È il progetto “Calypso South” – Programma Interreg V A Italia-Malta – che trae vantaggio dagli sviluppi dei precedenti “Calypso” e “Calypso Follow On” – che consentirà di potenziare e favorire la sicurezza nel trasporto marittimo nel canale siculo-maltese mitigando gli effetti di eventuali sversamenti di idrocarburi a tutela delle coste siciliane e maltesi e favorire lo sviluppo socio-economico dei territori interessati.
Previsto anche il potenziamento dell’attività di monitoraggio delle correnti marine superficiali nel canale siculo-maltese che consentirà di fornire agli enti preposti dati continui utili ad ottimizzare gli interventi in caso di sversamenti di idrocarburi accidentali e deliberati e tutelare le risorse marino-costiere e in caso di operazioni di Search and Rescue (SAR) per salvaguardare vite umane.
Una riunione di aggiornamento, organizzata da ARPA Sicilia, si è svolta ieri nei locali dell’Hotel La Torre di Mondello a Palermo, coordinata dal prof. Aldo Drago dell’Università di Malta (Calypso South leader) e dal prof. Giuseppe Ciraolo dell’Università di Palermo (Calypso South Sicilian focal point) alla presenza dei rappresentanti del partenariato costituito da University of Malta (Capofila), Università di Palermo (Polo Universitario di Trapani), Transport Malta, Cutgana dell’Università di Catania, Arpa Sicilia e Cnr di Capo Granitola.
“Il progresso tecnologico ed i risultati della ricerca scientifica sono sempre più a servizio della risposta umanitaria nelle situazioni di emergenza, in maniera congiunta, al fine di ridurre i rischi connessi ai flussi migratori ed al trasporto marittimo – ha spiegato il prof. Aldo Drago -, con questo progetto svilupperemo prodotti e dati sulla base delle reali esigenze degli stakeholder”.
Calypso South, dunque, svilupperà ulteriormente i precedenti “Calypso” e “Calypso Follow On” (Programma Italia-Malta 2007-2013) che hanno permesso di attivare già dall’ottobre 2013 un Sistema Hf permanente ed operativo costituito da tre antenne (una installata nell’area portuale di Pozzallo ed altre due a Malta nei siti di Ta’ Barkat e Ta’ Sopu) poi potenziato nel 2015 con l’installazione di una quarta antenna nel porto turistico di Marina di Ragusa.

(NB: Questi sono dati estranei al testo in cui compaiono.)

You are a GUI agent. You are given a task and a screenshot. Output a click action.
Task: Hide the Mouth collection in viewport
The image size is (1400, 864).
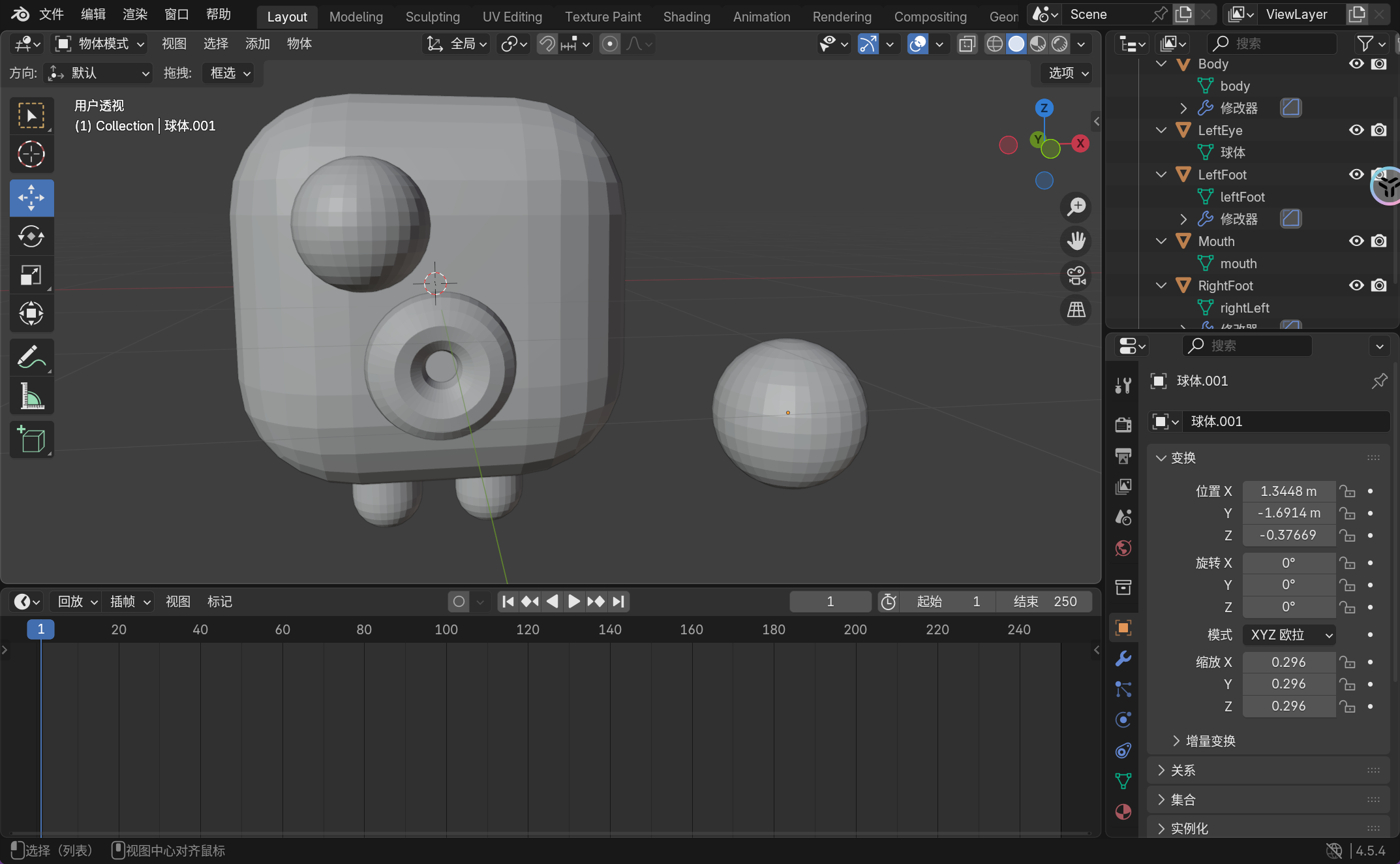(x=1356, y=241)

“Grazie a Calypso South, che prevede l’installazione di stazioni meteo per l’implementazione di applicazioni integrate di sicurezza portuale e l’ampliamento della rete HF con due nuove antenne per l’incremento della copertura in aree strategiche oltre al miglioramento della qualità dei dati, gli enti preposti come l’Armed Forces of Malta, Transport Malta, i due dipartimenti di Protezione Civile, la Guardia Costiera Italiana e la Marina Militare Italiana potranno ottimizzare le operazioni di sicurezza della navigazione e ridurre i tempi d’intervento limitando le aree di ricerca sia per salvaguardare il mare e le coste, sia in caso di soccorso internazionale in mare” ha spiegato il prof. Giuseppe Ciraolo.
Nel corso dell’incontro sono intervenuti diversi rappresentanti del partenariato costituito da University of Malta (Capofila), Università di Palermo (Polo Universitario di Trapani), Transport Malta, Cutgana dell’Università di Catania, Arpa Sicilia e Cnr di Capo Granitola.